Start of Block

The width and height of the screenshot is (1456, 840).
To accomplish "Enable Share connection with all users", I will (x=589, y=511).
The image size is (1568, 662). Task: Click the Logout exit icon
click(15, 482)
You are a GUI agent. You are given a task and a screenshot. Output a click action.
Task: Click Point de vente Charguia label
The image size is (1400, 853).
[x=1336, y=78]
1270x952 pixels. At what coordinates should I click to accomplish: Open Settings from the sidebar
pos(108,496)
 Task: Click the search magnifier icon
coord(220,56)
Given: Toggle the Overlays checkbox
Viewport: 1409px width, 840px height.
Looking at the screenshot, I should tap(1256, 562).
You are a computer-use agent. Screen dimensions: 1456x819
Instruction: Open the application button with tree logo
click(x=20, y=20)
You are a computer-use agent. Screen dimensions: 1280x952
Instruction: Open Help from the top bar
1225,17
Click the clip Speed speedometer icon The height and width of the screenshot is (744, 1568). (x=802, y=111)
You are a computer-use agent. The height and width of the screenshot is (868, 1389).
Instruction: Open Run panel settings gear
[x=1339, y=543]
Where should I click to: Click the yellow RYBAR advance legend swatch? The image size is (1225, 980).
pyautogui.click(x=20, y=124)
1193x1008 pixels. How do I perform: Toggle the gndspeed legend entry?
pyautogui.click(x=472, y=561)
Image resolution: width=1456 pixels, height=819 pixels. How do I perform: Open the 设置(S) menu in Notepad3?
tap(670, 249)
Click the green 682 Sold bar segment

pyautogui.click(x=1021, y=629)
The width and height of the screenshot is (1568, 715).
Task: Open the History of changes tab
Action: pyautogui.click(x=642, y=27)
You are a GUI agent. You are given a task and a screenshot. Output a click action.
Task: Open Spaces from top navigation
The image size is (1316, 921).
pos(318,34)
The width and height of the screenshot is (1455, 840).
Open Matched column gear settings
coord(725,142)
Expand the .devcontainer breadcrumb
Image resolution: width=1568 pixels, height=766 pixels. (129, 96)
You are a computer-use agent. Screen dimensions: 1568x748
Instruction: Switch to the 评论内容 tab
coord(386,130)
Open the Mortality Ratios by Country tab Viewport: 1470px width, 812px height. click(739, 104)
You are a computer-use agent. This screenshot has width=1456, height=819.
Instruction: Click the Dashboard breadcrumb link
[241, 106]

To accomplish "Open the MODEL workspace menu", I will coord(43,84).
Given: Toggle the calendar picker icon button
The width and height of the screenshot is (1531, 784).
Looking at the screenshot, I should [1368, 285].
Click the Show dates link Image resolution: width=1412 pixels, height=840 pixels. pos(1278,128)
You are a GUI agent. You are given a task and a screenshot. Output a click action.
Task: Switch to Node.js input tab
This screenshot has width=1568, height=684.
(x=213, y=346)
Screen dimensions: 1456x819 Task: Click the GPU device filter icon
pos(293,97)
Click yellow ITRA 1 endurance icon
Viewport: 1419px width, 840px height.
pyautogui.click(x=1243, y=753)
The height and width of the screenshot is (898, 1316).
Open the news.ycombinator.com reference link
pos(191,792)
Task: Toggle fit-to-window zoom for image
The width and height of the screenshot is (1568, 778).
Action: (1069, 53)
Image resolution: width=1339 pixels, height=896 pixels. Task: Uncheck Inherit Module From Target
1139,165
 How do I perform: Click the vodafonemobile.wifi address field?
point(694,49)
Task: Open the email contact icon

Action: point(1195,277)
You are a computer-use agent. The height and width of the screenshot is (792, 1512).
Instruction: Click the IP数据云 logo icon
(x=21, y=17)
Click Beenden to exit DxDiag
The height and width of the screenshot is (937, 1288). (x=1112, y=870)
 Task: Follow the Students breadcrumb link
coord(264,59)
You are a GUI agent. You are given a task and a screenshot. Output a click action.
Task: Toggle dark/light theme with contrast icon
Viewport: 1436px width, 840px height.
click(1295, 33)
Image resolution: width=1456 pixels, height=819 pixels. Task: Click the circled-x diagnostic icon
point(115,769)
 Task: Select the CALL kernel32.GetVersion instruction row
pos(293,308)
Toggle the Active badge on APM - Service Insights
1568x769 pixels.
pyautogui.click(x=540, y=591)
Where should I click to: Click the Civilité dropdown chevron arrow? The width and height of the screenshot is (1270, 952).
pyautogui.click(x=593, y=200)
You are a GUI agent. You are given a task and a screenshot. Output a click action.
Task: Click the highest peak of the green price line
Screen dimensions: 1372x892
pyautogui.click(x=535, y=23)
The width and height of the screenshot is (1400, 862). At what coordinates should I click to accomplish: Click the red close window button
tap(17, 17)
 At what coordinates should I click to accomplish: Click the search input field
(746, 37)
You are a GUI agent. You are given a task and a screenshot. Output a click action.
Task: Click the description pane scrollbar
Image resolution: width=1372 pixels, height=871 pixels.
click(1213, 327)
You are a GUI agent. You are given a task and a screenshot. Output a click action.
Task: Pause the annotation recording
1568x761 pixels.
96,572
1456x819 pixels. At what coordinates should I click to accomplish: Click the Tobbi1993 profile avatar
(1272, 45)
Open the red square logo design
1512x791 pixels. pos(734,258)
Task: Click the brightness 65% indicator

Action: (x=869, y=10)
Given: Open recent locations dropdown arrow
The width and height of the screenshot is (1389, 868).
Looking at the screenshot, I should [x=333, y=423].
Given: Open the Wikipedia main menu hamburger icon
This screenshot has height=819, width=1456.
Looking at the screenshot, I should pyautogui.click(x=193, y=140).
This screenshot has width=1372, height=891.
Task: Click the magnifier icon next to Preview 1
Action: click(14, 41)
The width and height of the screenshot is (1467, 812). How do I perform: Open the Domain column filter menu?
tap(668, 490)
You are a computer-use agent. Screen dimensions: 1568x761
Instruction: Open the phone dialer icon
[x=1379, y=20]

End of Block

Assignment: Please transcribe the data above without changes, from its first line to its "Given: Toggle the Overlays checkbox" line, and leave out anything past that.

Solution below:
The width and height of the screenshot is (1456, 840).
To accomplish "Enable Share connection with all users", I will (x=589, y=511).
The image size is (1568, 662). Task: Click the Logout exit icon
click(15, 482)
You are a GUI agent. You are given a task and a screenshot. Output a click action.
Task: Click Point de vente Charguia label
The image size is (1400, 853).
[x=1336, y=78]
1270x952 pixels. At what coordinates should I click to accomplish: Open Settings from the sidebar
pos(108,496)
 Task: Click the search magnifier icon
coord(220,56)
Given: Toggle the Overlays checkbox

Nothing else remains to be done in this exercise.